**PROBLEM TO WORK ON:**
Every line in the data below that includes "agent" belongs in the answer, copied as it stands.

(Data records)

_ _ _ _ _

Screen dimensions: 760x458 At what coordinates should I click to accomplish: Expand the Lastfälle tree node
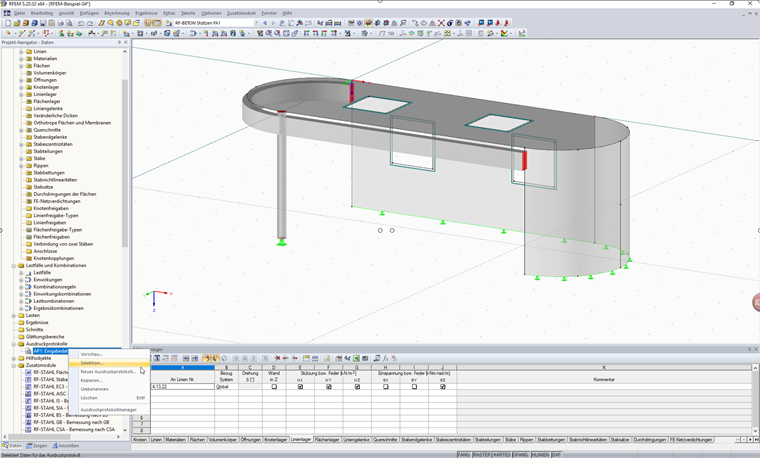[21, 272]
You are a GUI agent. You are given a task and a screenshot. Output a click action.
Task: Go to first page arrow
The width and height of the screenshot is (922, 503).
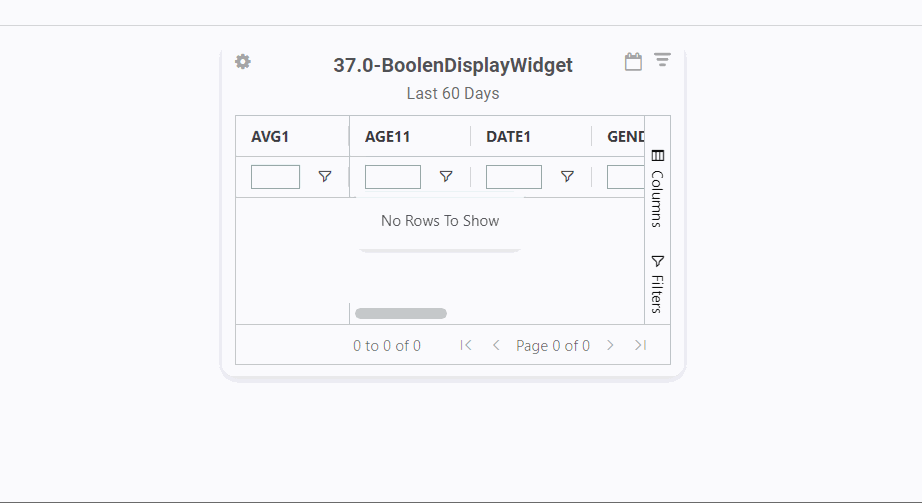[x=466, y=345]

_ _ _ _ _

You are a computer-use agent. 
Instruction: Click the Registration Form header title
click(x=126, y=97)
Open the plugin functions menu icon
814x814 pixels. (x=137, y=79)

_ _ _ _ _

**REPLY TO THE EXERCISE:**
You are a GUI agent. You are given a task and a screenshot. Output a click action.
You are a computer-use agent. 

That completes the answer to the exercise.